The black holiday had largely died out by the early 1960s. But Juneteenth was revived on June 19, 1968, the final day of the Poor Peoples’ March on Washington, when Reverend Ralph Abernathy called for people of all races to show solidarity. Since then, Juneteenth celebrations have spread across the country. The holiday is big in Milwaukee and Minneapolis, among other places. In 1980, it became an official state holiday in Texas.
The spirit of Juneteenth is sort of a cross between Martin Luther King Day, Passover, and the 4th of July—a celebration of African-American heritage and freedom from slavery. At Mama Sugar's, that means barbecue, music, and dancing.
Members of the Houston Chapter of the 9th and 10th Cavalry Association came to talk about their organization.
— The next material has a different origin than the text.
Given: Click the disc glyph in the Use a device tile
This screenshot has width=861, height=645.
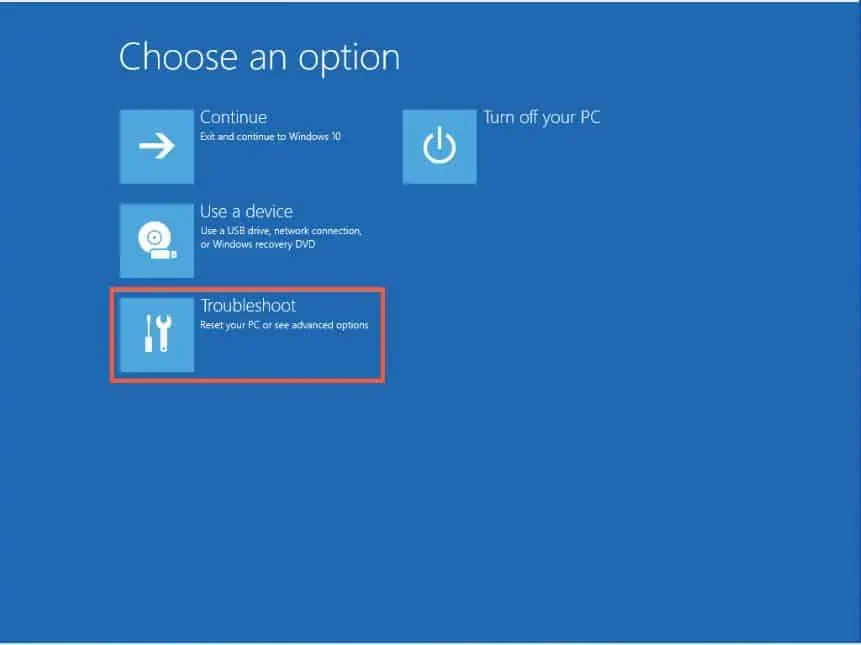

During the American Civil War, the Union Army created troops of black soldiers popularly known as the Buffalo Soldiers. After the war, two regiments of black mounted soldiers, the 9th and 10th U.S. Cavalry, were formed, along with several regiments of black infantry. The modern association was formed by descendants of the original soldiers. Lt. Kelly (with the white mustache) told me that the group will be leading the final part of the Rodeo trailride next year.
At this year's annual symposium, Foodways Texas gave the Lifetime Achievement Award to Mama Sugar, whose formal name is Nathan Jean Whittaker Sanders. Mama Sugar founded the Sugar Shack Trailblazers in 1983, a trail-riding club that's now a part of the Southwestern Trail Riders Association.
Foodways Texas produced a short documentary film to a tell some of Mama Sugar’s story. The movie by Keeley Steensen recounts the Sanders family’s East Texas cooking traditions and includes footage shot at last year's Juneteenth birthday party. This year, Keeley showed the film at the party. As you can imagine, it was big hit.